Manage biological registries¶
This guide shows how to manage metadata for basic biological entities based on plugin bionty
.
# pip install 'lamindb[bionty]'
!lamin init --storage ./test-registries --modules bionty
import lamindb as ln
import bionty as bt
→ connected lamindb: testuser1/test-registries
Import records from public ontologies¶
Let’s first populate our CellType
registry with the default public ontology (Cell Ontology).
# [optional] inspect the available public ontology versions
bt.Source.df()
# [optional] inspect which version we're about to import
bt.Source.get(entity="bionty.CellType", currently_used=True)
# populate the database with the public ontology
bt.CellType.import_source()
This is now your in-house cell type registry in which you can add & modify records as you like.
# all public cell types are now available in LaminDB
bt.CellType.df()
# let's also populate the Gene registry with human and mouse genes
bt.Gene.import_source(organism="human")
bt.Gene.import_source(organism="mouse")
! Starting bulk_create for 75829 Gene records in batches of 10000
! Starting bulk_create for 57510 Gene records in batches of 10000
Access records in in-house registries¶
Search key words:
bt.CellType.search("gamma-delta T").df().head(2)
uid | name | ontology_id | abbr | synonyms | description | space_id | source_id | run_id | created_at | created_by_id | _aux | branch_id | |
---|---|---|---|---|---|---|---|---|---|---|---|---|---|
id | |||||||||||||
780 | 1HuNn2EP | gamma-delta T cell | CL:0000798 | None | gamma-delta T-cell|gamma-delta T lymphocyte|ga... | A T Cell That Expresses A Gamma-Delta T Cell R... | 1 | 16 | None | 2025-07-15 14:30:03.681000+00:00 | 1 | None | 1 |
781 | 70lHcCNw | immature gamma-delta T cell | CL:0000799 | None | immature gamma-delta T lymphocyte|immature gam... | A Gamma-Delta T Cell That Has An Immature Phen... | 1 | 16 | None | 2025-07-15 14:30:03.681000+00:00 | 1 | None | 1 |
Or look up with auto-complete:
cell_types = bt.CellType.lookup()
hsc_record = cell_types.hematopoietic_stem_cell
hsc_record
CellType(uid='2U8xapxu', name='hematopoietic stem cell', ontology_id='CL:0000037', synonyms='hemopoietic stem cell|blood forming stem cell', description='A Stem Cell From Which All Cells Of The Lymphoid And Myeloid Lineages Develop, Including Blood Cells And Cells Of The Immune System. Hematopoietic Stem Cells Lack Cell Markers Of Effector Cells (Lin-Negative). Lin-Negative Is Defined By Lacking One Or More Of The Following Cell Surface Markers: Cd2, Cd3 Epsilon, Cd4, Cd5 ,Cd8 Alpha Chain, Cd11B, Cd14, Cd19, Cd20, Cd56, Ly6G, Ter119.', branch_id=1, space_id=1, created_by_id=1, source_id=16, created_at=2025-07-15 14:30:03 UTC)

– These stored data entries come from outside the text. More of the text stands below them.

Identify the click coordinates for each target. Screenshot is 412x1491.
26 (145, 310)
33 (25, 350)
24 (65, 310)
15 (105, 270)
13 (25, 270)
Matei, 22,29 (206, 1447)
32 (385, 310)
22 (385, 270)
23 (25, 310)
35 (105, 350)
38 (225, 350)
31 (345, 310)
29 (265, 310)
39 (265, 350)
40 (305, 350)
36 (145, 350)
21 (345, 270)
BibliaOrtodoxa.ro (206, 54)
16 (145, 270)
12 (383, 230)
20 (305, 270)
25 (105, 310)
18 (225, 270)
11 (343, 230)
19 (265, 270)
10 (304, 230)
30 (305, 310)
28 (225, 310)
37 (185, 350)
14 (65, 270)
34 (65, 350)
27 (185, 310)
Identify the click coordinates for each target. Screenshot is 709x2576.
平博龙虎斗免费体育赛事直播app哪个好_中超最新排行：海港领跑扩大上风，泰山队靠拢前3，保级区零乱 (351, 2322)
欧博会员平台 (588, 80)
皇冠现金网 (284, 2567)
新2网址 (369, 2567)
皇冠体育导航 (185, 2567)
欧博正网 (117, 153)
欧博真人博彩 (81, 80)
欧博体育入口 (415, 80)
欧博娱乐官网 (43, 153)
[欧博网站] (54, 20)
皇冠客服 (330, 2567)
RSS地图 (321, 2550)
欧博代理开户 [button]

Filter by fields and relationships:
gdt_cell = bt.CellType.get(ontology_id="CL:0000798", created_by__handle="testuser1")
gdt_cell
CellType(uid='1HuNn2EP', name='gamma-delta T cell', ontology_id='CL:0000798', synonyms='gamma-delta T-cell|gamma-delta T lymphocyte|gammadelta T cell|gamma-delta T-lymphocyte', description='A T Cell That Expresses A Gamma-Delta T Cell Receptor Complex.', branch_id=1, space_id=1, created_by_id=1, source_id=16, created_at=2025-07-15 14:30:03 UTC)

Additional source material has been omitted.